**TASK GOAL:**
Repeat the lines word for word, beginning at the one that contains "Select Nataliya Vernyuk's video tile" and continuing through the final line. Leave the pictures out of your answer.

= = = = =

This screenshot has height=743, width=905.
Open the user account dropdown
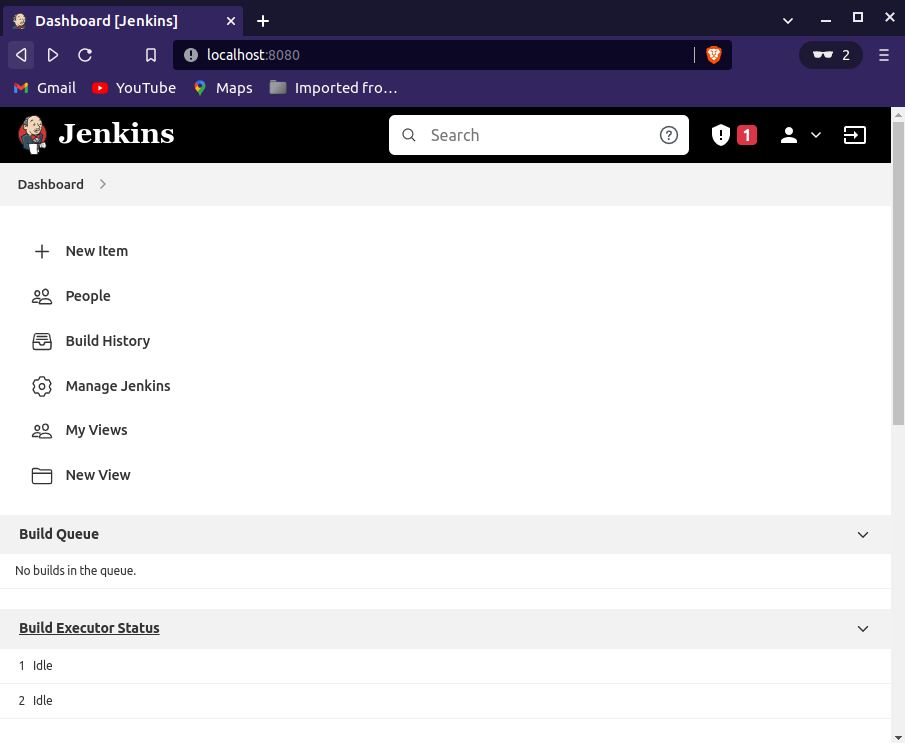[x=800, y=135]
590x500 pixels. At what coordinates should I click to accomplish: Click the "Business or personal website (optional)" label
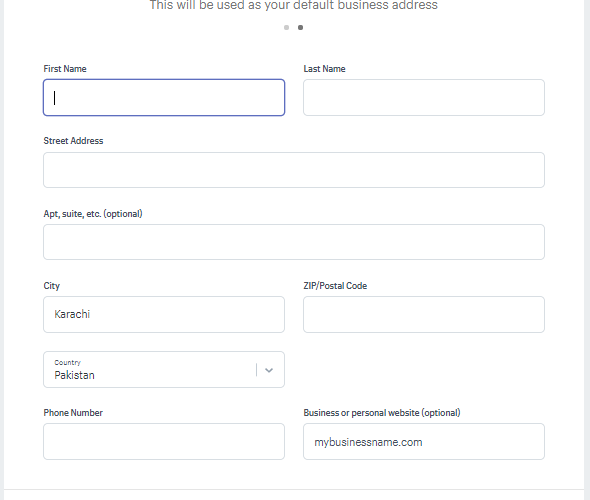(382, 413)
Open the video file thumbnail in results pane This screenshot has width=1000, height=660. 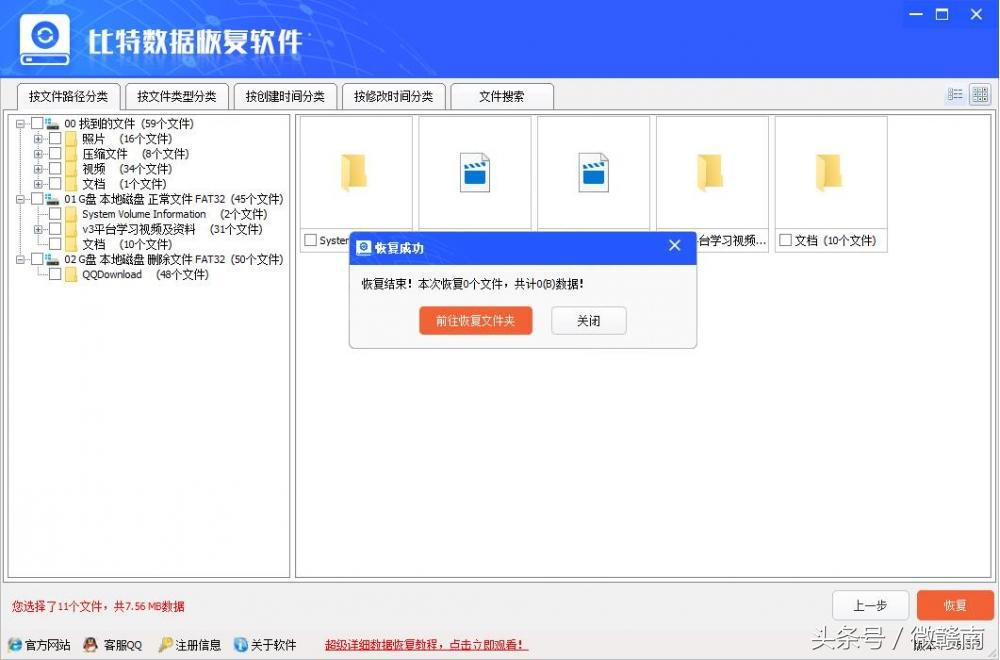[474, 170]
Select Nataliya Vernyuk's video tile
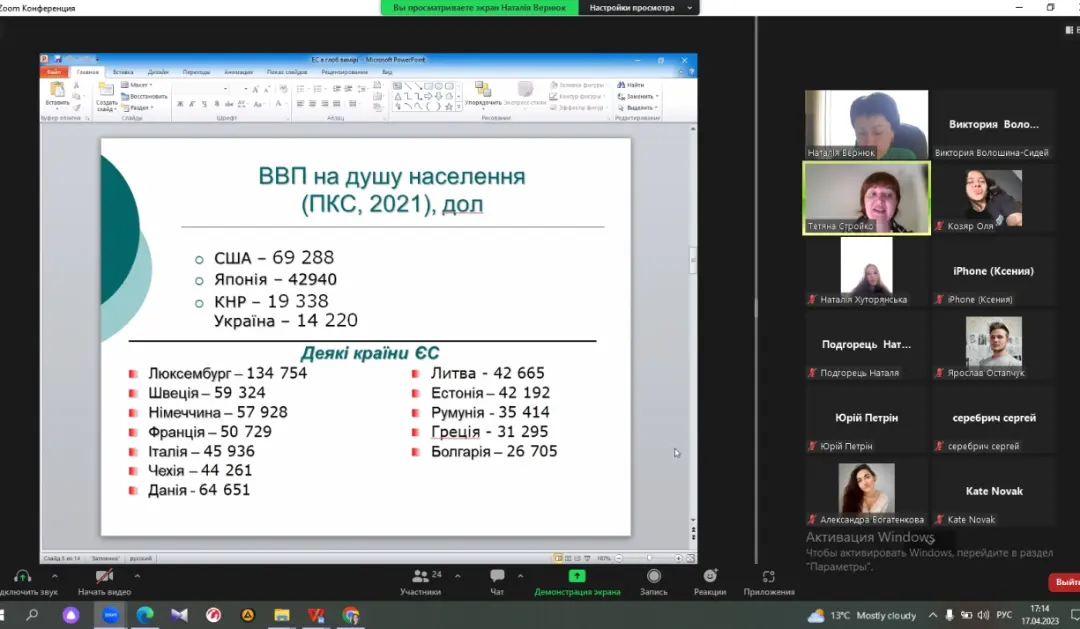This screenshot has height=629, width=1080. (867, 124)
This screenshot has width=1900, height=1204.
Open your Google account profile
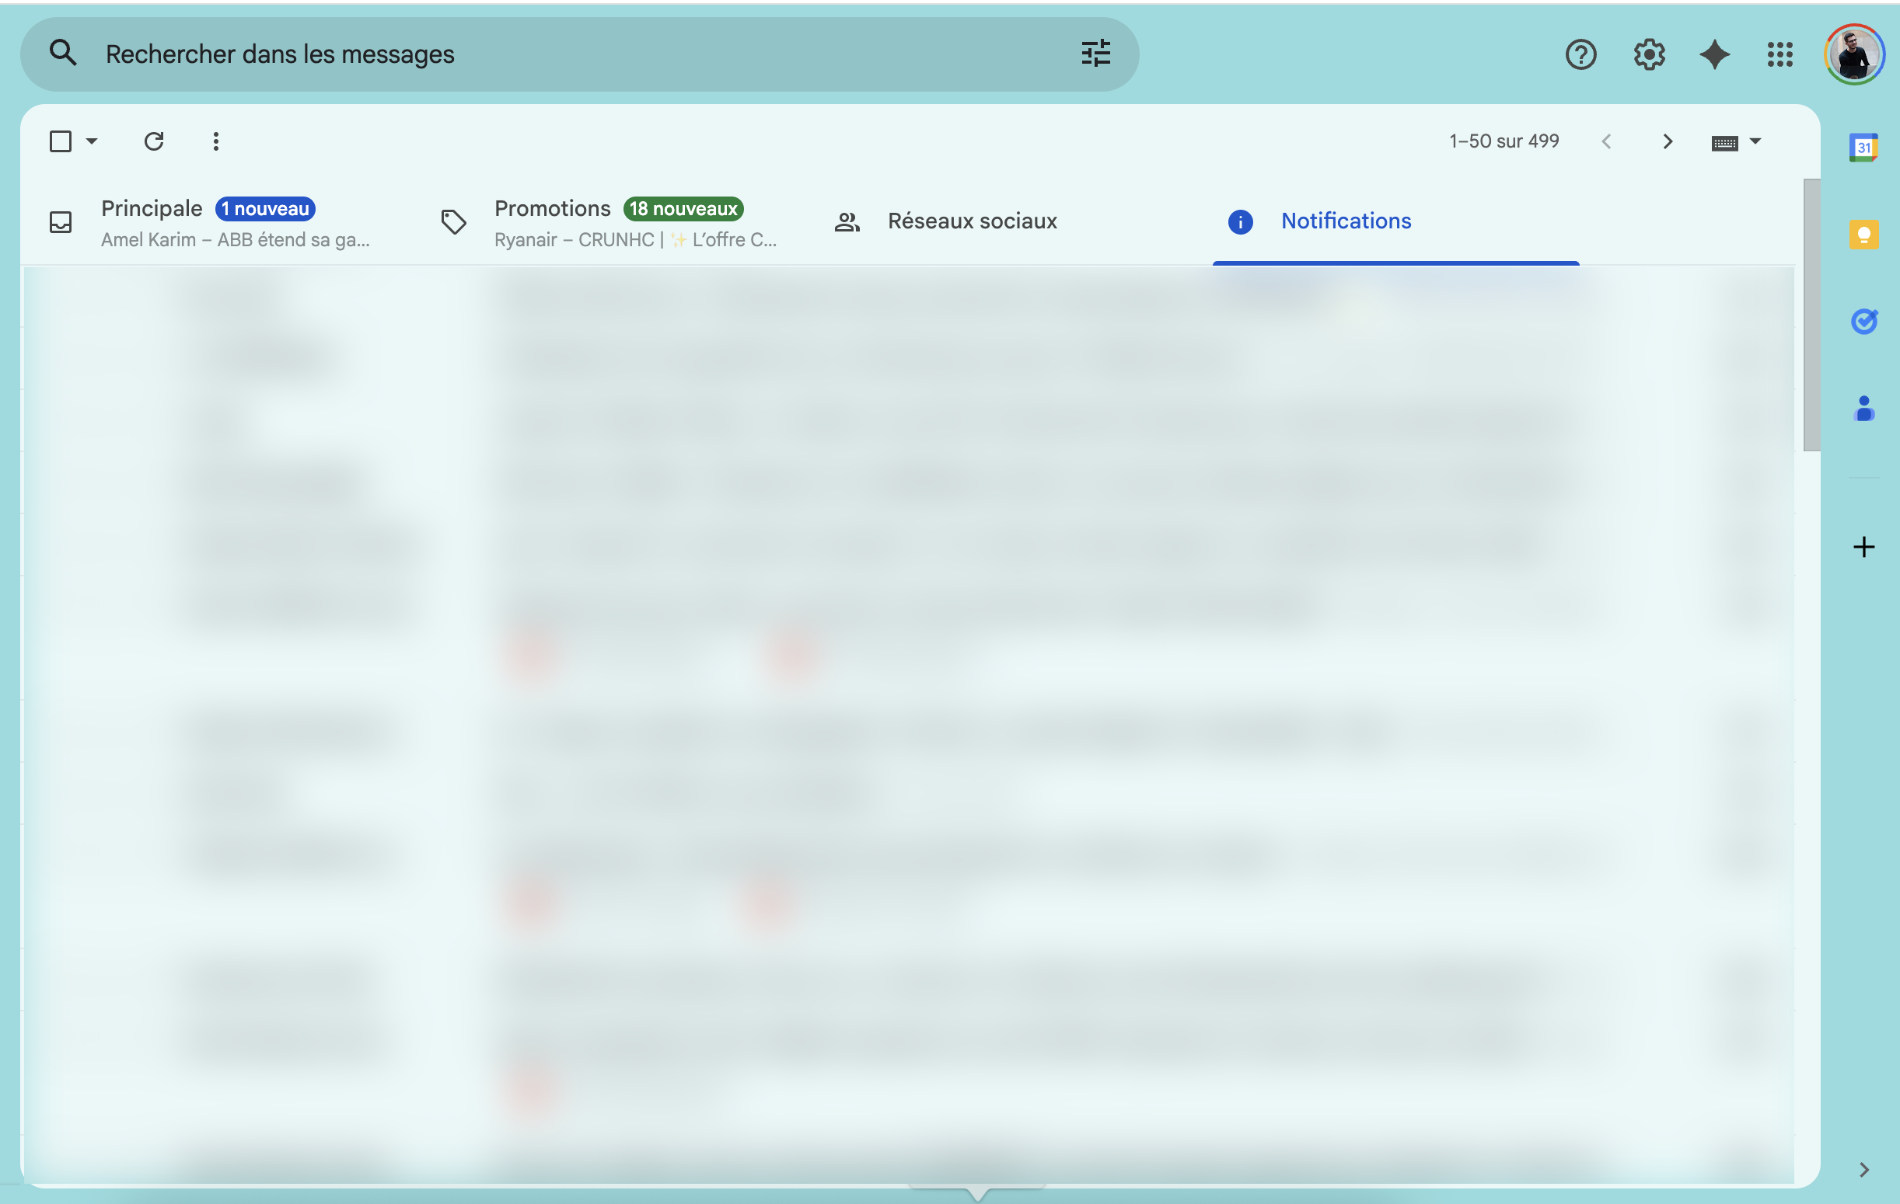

= = = = =

**SOLUTION FOR THIS TASK:**
Select Nataliya Vernyuk's video tile
This screenshot has height=629, width=1080. (867, 124)
This screenshot has width=1900, height=1204.
Open your Google account profile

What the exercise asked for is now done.